No había almas perdidas bajo aquel cielo de domingo.

Todavía quedaban varias horas para que los cristianos se vistieran con sus mejores trajes y escucharan la misa, y algunas pocas más para que salieran de la iglesia e hicieran lo contrario a lo que propugnaban sus sermones. Las calles estaban vacías, las ratas se habían cansado de huir de los gatos y los motores de los coches guardaban silencio.

Al Capone fumaba un cigarro apoyado en la última farola encendida. Su sombra se fundía con el gris del amanecer mientras observaba la pista de despegue tratando de discernir en qué avión iba Johnny. Inútil. Su antiguo socio era un rostro oscuro tras la ventanilla; se preguntó si estaría mirando a través de ella, dando su último vistazo a la ciudad de Chicago, o si hablaría con su esposa mientras el suelo americano se alejaba para siempre.

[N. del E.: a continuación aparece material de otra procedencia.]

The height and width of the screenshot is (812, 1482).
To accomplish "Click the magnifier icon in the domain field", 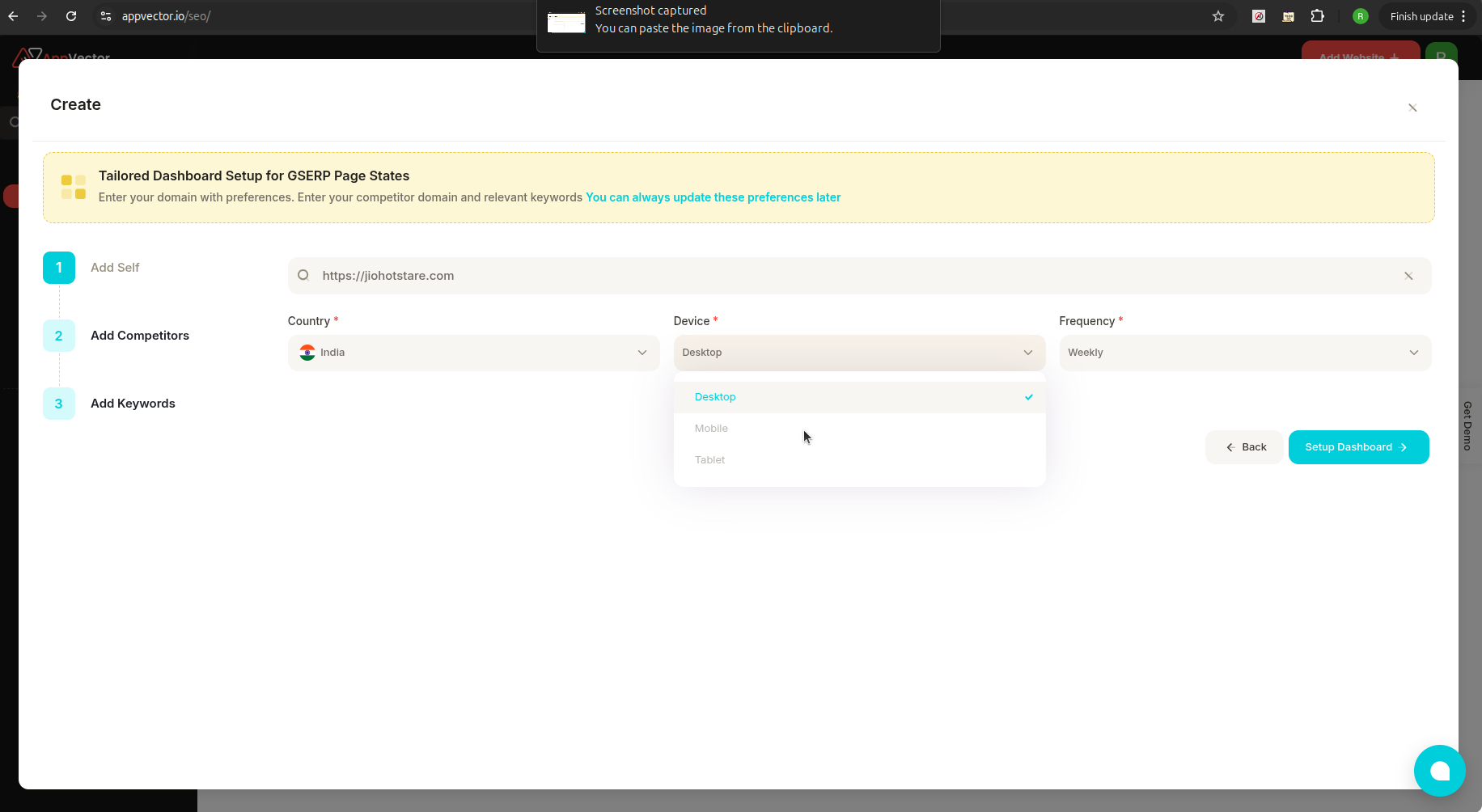I will pyautogui.click(x=303, y=275).
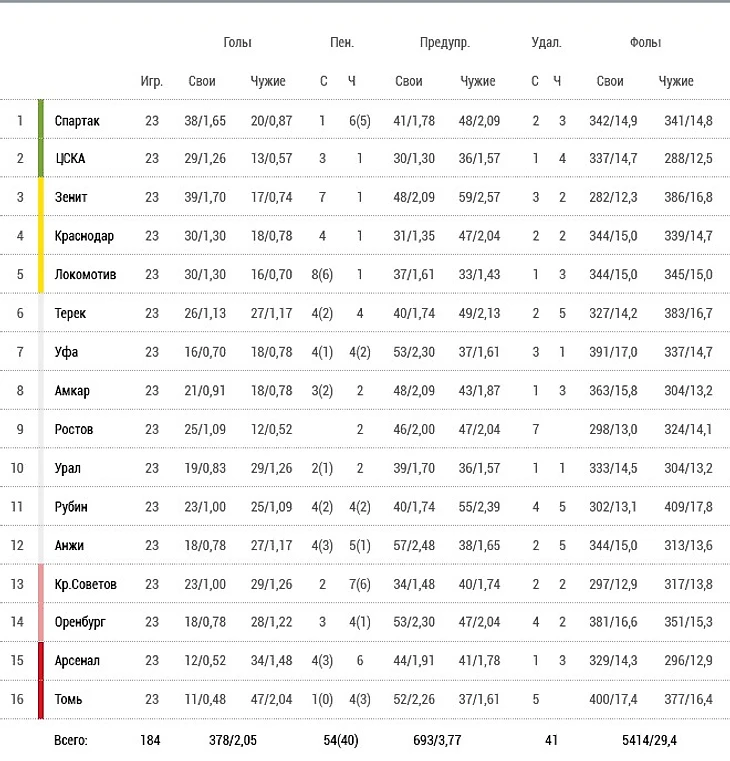Click the Удал. column header
Viewport: 730px width, 761px height.
547,43
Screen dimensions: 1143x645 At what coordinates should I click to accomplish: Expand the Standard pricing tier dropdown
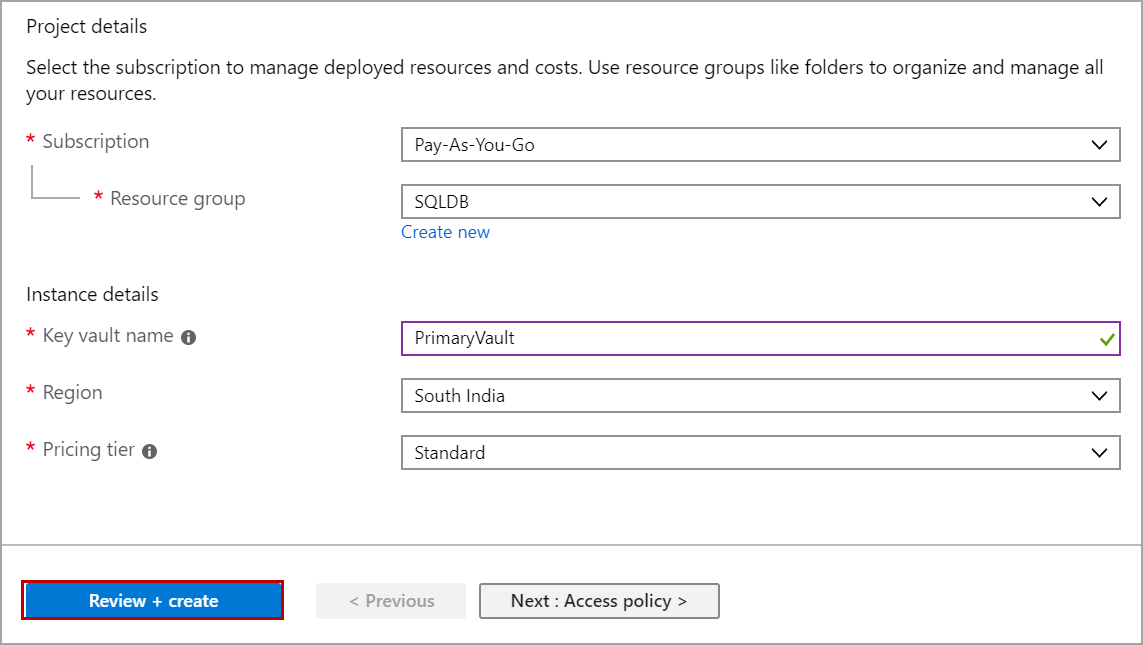(x=760, y=452)
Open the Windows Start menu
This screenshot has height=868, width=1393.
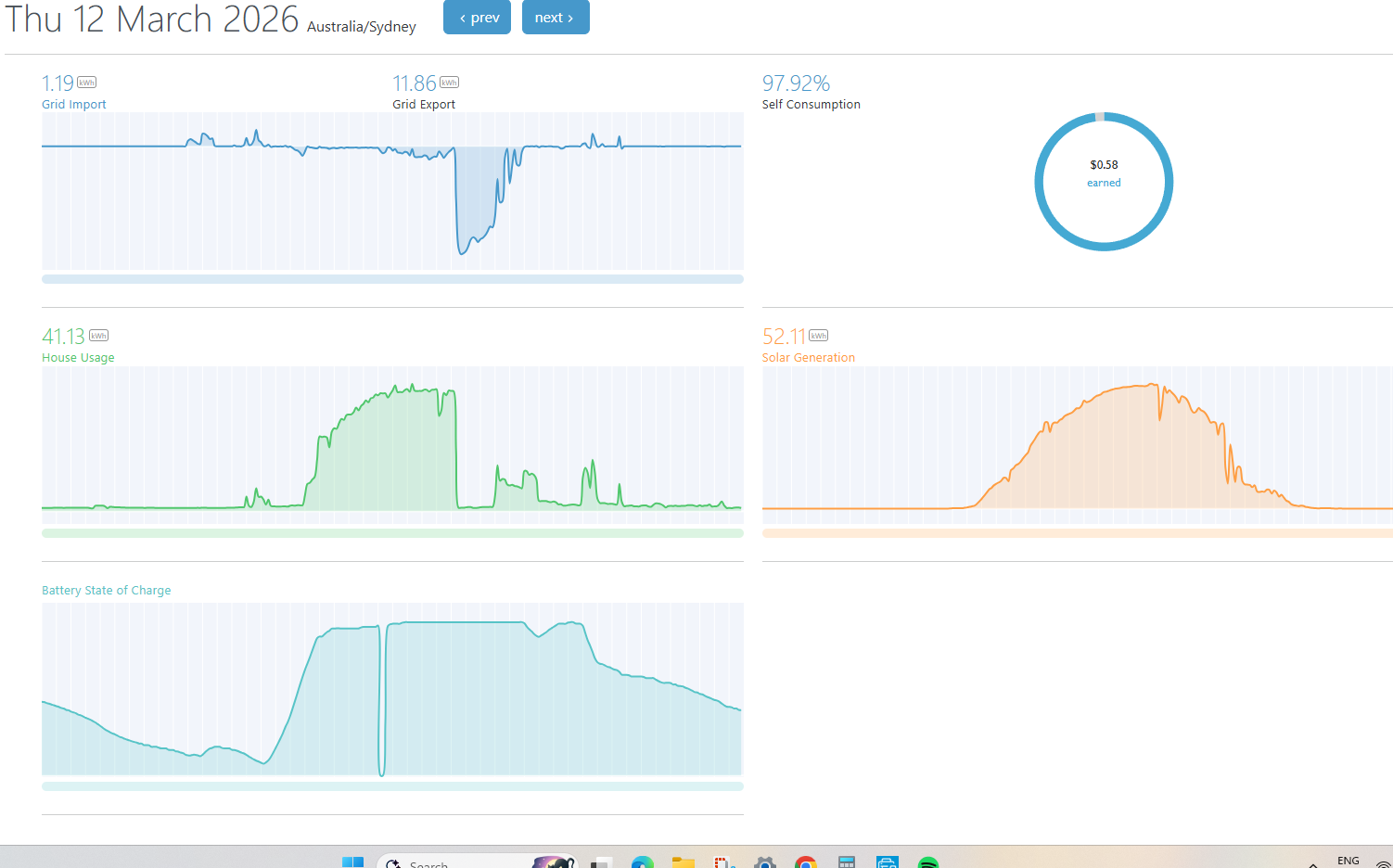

Volaba a Italia, su tierra natal, huyendo de la mafia que él había creado. Convencerle no había sido fácil; hacerlo sin que él se diera cuenta, menos todavía. Los enemigos de Al Capone lo tomaban por un bruto sin sesos; Johnny también, y ese fue su error. Sí, Capone había empezado en la mafia desde lo más bajo: matón callejero, navajero, violento y asesino. Desde muy joven, comprendió que se le daba mejor cortar cuellos que cortar el pelo; luego, probó a ordenar a otros que mataran por él. Eso le gustó más.

Apuró el cigarro con una calada rápida y después arrojó la colilla al suelo. Había demasiadas cosas que hacer como para perder el tiempo contemplando el vuelo de un fantasma. Johnny había sido el jefe de la mafia italiana en Chicago; su primer encuentro sucedió cuando Al era poco más que un niño. Primero le tomó como peón, pero a medida que el joven destacaba en las peleas contra los irlandeses, Johnny le fue encargando cometidos más importantes hasta que Capone se convirtió en una pieza clave de la organización. En los últimos años fueron socios.

Socios con perspectivas muy diferentes.

""—¡No podemos meternos en una pelea de bandas! —exclamó Johnny.

Era de noche y ambos hombres fumaban puros bajo la atenta mirada de un par de botellas de whisky.

—Piensa en las ventajas —replicó Al. Había bebido y estaba alterado, aunque la culpa no la tenía el licor—. Con la Ley Seca, la venta ilegal de alcohol se ha convertido en el negocio más lucrativo que existe. ¿De verdad quieres compartir parte del pastel con esos pelirrojos con pecas?

—El dinero no nos devolverá la vida si estamos muertos.

—Entonces, matémosles nosotros primero.

Johnny se puso en pie de un salto:

—¡No entraré en una guerra abierta con los irlandeses!

Capone le imitó con tanta fuerza que su silla cayó al suelo:

—¡Ya estamos en guerra! —La cicatriz en su mejilla quemaba como el deseo de un niño.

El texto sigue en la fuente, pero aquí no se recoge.